━━━ Input for this task ━━━

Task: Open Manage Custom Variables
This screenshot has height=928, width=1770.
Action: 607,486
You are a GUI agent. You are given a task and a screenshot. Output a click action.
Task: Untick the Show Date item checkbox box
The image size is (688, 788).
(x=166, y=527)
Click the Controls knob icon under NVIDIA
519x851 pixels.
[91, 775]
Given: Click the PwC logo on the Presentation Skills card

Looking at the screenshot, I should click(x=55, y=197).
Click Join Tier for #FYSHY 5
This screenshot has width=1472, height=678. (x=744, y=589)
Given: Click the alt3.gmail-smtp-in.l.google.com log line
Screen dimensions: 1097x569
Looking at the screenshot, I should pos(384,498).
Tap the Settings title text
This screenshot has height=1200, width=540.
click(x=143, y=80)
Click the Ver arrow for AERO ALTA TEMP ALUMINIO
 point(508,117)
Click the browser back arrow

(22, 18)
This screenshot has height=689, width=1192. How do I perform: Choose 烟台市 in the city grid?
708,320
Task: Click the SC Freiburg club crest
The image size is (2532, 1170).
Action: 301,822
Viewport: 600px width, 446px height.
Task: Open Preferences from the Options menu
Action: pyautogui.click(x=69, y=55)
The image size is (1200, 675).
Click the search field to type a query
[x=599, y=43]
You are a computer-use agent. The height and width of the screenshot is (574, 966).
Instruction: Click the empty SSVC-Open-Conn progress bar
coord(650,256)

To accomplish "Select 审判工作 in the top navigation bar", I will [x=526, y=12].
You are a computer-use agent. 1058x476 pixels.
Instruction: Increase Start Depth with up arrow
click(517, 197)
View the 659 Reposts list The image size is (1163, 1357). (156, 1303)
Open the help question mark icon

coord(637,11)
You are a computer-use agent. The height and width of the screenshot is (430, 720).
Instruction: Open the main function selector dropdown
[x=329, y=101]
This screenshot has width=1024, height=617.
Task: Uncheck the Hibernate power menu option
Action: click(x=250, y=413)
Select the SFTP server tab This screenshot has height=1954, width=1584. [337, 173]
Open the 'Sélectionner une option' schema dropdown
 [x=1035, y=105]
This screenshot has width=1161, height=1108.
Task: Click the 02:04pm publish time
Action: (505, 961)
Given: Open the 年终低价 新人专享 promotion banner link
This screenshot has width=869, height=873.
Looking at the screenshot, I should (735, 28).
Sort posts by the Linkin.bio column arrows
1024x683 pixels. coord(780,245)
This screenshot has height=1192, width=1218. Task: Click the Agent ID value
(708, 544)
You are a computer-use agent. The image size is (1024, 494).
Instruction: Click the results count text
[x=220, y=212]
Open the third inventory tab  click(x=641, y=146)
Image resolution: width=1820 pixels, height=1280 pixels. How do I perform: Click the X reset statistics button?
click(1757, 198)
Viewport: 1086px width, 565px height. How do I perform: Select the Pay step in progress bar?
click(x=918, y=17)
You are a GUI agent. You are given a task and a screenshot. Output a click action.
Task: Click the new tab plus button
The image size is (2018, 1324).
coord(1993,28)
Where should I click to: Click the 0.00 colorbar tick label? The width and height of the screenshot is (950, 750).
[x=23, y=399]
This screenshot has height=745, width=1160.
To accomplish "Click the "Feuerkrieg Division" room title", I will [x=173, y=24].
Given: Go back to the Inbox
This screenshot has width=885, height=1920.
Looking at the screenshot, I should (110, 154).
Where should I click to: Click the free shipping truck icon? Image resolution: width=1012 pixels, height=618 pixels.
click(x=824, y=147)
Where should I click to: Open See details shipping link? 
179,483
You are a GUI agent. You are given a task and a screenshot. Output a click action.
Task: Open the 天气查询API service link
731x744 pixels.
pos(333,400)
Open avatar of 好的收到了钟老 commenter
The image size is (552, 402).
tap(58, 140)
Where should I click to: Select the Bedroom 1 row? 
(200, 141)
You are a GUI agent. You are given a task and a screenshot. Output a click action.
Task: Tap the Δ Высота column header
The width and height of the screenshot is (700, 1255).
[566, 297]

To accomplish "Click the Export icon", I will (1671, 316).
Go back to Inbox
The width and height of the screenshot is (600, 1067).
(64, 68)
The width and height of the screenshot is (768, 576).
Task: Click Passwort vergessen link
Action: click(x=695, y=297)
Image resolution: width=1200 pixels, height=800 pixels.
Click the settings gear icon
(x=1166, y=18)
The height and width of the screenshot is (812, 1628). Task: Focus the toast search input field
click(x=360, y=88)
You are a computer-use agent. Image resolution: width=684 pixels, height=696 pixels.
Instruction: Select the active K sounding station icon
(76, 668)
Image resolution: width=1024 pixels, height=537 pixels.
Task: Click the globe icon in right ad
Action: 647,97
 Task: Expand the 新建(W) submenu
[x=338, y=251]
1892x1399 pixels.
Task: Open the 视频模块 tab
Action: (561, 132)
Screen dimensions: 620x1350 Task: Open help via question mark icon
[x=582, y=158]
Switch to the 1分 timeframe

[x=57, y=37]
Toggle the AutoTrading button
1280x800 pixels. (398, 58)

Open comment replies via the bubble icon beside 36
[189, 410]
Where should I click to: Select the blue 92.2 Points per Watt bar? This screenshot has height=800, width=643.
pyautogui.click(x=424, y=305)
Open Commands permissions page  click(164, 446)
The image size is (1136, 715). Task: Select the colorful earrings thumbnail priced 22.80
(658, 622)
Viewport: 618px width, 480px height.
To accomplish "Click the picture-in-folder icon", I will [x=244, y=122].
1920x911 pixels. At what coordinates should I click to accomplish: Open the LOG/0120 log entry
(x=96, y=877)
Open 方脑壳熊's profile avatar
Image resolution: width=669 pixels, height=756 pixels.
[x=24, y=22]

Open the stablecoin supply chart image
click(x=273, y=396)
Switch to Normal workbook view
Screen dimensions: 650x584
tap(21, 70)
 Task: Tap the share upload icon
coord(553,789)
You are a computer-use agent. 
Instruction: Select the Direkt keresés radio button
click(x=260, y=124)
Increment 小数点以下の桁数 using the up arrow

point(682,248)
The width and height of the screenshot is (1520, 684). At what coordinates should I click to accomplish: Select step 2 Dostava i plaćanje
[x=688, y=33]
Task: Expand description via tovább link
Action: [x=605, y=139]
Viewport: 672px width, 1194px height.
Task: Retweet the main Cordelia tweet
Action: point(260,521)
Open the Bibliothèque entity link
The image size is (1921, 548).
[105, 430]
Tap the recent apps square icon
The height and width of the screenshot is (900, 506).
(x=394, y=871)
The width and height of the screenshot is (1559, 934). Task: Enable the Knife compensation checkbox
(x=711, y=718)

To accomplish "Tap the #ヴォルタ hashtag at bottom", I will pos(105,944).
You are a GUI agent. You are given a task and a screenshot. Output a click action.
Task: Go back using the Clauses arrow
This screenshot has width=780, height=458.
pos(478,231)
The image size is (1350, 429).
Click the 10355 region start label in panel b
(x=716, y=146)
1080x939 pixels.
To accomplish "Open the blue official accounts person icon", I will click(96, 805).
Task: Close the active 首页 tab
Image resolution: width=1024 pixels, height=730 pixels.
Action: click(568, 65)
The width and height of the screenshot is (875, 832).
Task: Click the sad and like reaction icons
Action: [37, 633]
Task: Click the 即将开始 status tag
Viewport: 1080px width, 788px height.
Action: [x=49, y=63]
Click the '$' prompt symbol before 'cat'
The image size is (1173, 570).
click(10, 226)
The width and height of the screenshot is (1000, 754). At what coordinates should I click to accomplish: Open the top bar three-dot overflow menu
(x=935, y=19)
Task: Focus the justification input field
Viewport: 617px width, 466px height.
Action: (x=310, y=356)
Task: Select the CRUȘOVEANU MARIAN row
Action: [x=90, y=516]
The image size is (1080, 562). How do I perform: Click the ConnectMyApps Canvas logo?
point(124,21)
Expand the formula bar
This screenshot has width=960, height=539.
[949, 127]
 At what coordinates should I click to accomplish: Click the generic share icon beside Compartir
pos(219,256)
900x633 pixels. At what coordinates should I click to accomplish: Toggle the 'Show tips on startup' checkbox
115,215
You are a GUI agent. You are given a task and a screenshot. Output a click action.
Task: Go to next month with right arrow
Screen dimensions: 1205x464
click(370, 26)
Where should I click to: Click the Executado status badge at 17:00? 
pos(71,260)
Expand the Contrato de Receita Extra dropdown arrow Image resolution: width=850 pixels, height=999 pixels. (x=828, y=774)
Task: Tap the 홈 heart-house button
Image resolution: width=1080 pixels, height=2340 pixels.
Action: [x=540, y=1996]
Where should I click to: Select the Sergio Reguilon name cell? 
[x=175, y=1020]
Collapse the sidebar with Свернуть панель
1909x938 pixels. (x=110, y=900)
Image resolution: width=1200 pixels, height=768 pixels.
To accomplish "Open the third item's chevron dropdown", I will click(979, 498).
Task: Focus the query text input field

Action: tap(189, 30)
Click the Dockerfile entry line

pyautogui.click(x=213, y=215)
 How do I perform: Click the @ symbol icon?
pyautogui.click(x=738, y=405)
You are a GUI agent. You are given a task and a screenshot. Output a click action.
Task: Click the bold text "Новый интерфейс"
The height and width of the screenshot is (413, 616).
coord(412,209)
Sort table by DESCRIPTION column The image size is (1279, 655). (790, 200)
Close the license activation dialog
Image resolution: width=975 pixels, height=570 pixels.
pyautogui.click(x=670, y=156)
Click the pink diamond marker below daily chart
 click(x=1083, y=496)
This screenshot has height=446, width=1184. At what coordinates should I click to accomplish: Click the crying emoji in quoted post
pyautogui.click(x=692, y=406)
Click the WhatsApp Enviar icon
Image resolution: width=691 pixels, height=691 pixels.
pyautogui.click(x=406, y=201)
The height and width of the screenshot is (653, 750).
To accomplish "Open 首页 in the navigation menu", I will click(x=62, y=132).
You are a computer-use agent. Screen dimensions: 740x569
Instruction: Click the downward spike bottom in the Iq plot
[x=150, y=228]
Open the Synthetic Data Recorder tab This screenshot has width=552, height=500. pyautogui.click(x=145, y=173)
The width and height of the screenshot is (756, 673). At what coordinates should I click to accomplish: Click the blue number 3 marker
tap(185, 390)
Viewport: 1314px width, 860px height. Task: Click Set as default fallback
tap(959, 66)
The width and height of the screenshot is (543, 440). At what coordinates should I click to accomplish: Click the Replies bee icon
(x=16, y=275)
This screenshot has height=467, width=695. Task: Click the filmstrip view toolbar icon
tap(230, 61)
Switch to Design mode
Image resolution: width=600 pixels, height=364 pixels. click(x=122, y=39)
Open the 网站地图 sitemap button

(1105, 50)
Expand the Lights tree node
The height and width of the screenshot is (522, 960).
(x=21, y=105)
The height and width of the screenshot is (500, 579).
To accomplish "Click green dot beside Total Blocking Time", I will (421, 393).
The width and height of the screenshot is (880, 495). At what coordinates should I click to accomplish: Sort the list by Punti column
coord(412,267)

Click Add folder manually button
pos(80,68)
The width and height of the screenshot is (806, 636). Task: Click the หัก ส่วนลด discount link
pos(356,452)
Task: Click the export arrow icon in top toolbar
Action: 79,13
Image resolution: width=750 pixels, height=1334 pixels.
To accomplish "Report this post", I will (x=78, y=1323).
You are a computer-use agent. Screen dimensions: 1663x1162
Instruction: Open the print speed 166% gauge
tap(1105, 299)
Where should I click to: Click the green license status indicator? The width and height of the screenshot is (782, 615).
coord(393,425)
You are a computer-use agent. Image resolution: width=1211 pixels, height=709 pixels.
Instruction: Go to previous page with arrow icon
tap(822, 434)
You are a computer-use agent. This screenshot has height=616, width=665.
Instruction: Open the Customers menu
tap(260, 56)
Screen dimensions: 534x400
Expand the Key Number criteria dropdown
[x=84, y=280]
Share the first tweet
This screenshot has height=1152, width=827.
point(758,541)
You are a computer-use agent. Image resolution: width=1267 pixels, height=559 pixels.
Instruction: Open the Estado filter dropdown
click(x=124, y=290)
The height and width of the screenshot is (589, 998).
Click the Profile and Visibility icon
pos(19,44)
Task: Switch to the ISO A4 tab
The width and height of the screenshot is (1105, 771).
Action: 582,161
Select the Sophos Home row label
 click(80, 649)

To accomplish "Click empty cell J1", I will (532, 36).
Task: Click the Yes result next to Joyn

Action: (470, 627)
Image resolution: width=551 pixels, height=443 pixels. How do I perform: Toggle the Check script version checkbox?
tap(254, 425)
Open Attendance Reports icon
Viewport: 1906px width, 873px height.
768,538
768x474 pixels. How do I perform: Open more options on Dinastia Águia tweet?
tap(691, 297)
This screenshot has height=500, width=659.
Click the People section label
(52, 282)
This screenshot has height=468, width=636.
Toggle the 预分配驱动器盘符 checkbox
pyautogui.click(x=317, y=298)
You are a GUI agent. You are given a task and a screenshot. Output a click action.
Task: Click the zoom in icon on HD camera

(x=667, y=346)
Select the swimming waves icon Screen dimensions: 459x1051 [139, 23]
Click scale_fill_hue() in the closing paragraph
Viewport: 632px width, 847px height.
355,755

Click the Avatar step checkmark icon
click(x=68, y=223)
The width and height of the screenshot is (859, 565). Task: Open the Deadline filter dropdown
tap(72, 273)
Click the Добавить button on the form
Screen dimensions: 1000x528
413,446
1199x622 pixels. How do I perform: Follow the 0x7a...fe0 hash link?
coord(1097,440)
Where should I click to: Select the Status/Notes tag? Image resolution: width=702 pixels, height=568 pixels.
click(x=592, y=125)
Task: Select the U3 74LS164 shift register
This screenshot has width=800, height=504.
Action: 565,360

━━━

» **What is being asked**
Provide the count of lines in the records above that hold the word "Inbox", with no other text.

» **Output for this task**
2